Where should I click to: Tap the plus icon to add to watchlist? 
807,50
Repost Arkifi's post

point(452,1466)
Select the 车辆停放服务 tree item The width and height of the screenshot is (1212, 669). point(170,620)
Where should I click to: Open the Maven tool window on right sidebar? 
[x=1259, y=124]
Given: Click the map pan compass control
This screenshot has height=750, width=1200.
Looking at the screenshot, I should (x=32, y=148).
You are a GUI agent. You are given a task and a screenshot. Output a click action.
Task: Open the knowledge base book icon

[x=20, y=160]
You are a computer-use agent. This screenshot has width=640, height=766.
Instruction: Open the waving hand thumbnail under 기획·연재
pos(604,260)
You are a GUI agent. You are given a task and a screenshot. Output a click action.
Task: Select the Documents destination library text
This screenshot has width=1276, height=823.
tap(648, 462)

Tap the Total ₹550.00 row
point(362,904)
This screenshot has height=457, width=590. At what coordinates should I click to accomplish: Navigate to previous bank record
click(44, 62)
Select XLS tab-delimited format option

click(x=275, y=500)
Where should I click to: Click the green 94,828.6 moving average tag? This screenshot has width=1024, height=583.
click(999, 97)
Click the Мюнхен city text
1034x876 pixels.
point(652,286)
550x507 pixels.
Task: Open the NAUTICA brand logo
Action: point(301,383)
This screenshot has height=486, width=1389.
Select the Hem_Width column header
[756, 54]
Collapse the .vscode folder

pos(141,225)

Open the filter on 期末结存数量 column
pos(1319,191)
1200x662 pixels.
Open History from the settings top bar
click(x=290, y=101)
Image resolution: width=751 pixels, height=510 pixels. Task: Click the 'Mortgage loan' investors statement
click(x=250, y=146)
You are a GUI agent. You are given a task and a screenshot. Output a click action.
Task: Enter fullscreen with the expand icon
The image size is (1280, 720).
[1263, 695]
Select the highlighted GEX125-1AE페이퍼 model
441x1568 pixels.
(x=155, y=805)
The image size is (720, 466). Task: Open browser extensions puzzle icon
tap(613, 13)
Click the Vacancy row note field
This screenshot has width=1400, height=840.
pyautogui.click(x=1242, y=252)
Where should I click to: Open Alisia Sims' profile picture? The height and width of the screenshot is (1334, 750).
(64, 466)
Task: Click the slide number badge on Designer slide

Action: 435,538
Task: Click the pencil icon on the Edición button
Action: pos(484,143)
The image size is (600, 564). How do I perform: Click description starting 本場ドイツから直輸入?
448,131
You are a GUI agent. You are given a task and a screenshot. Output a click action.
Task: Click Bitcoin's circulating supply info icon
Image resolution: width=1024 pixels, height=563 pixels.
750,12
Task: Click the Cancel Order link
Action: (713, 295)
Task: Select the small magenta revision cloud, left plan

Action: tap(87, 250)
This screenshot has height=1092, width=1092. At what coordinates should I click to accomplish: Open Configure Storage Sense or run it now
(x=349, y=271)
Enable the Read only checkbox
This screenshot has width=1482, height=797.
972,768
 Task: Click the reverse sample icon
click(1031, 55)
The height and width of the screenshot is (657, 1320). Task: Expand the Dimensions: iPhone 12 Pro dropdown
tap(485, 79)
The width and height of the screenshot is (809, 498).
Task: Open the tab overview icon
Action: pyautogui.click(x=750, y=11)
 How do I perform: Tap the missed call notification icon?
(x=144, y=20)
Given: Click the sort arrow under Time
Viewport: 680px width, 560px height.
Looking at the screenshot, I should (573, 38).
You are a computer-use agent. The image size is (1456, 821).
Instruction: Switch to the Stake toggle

• • • •

Directions: For the entries above, give only the number of lines that contain the word "computer".

Response: 2